In terms of specialty coffee, there are five regions that produce a crop of a high enough quality; Huila, Cauca, Tolia, Narinio and Antioquia. Each of these regions has its own individual flavour profile because of the country's rich and diverse landscape. Colombia's coffee production is dominated by remote smallholder farms that are bound together into cooperatives in order to share processing facilities. The vastness and multifaceted nature of the country means that the potential for high quality coffee in the country is unfathomably large. Acevedo is no exception to this rule.
Acevedo is a farm owned by Omar Cardenas Benavides and his family in La Primavera, Huila. Grown at 1500 meters above sea level, Benavides prides himself on the natural sweetness of his crop. He has worked in the coffee industry for his entire life, and fondly remembers helping his parents to pick coffee cherries when he was very young. He is currently in his 40s, and lives with his wife and four children who are all between 16 and 25 years old.

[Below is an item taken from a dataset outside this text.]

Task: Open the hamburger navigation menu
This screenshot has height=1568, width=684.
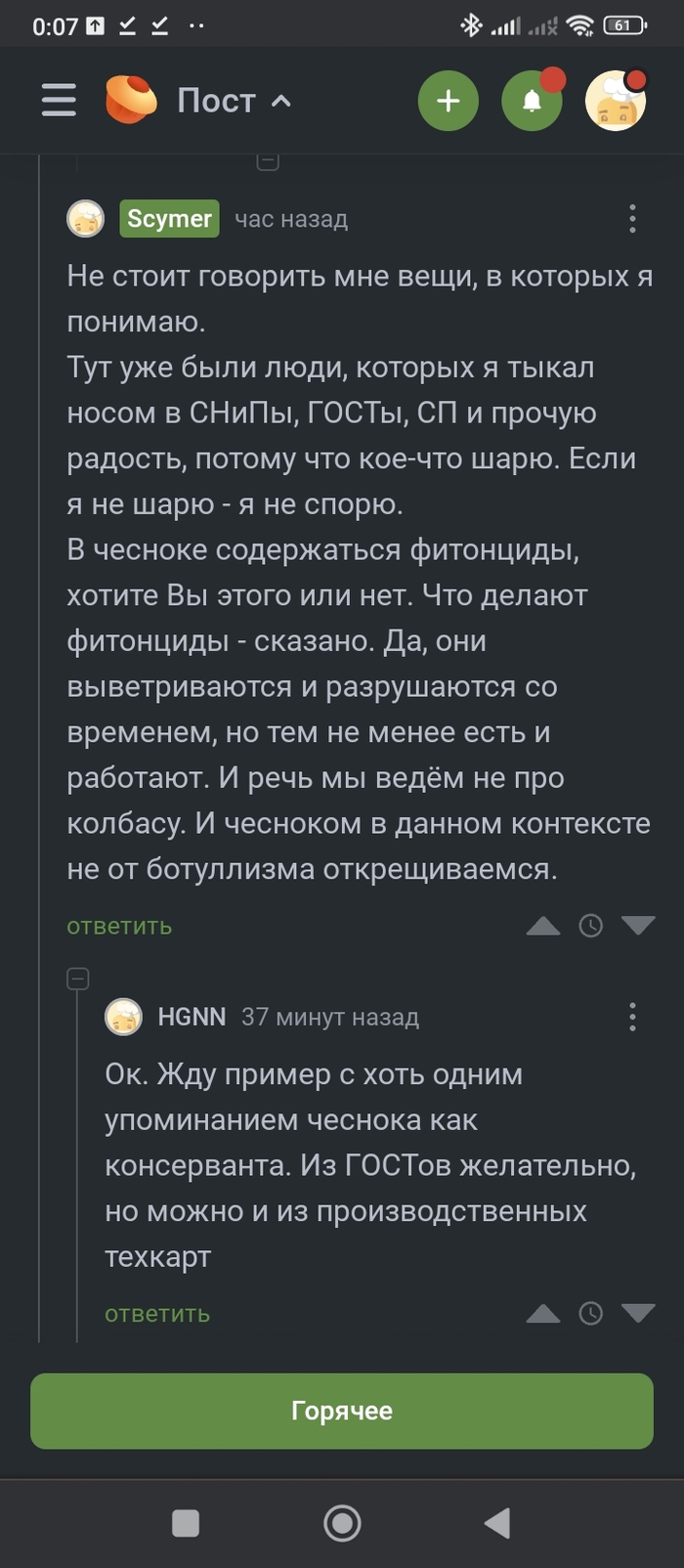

The success of Acevedo's crop is testament to the hard work of the family; starting out with 2,500 trees on a 12 hectare farm, and increasing the production to currently having 55,000 trees. This is made up of a mixture of Colombia and Caturra varietals, which are both considered to be of a very high quality. With Acevedo's growth and development, Benavides and his family demonstrate a genuine passion for the specialty industry. They are always looking for ways to drive up quality, investing in a Brix Meter, which is used to measure the sugar content of the crop. Placing such a big emphasis on quality control and focusing on complex sugars and flavours are perhaps what give Acevedo a very desirable honey, lemon and cranberry cup profile.
Find Acevedo coffee here.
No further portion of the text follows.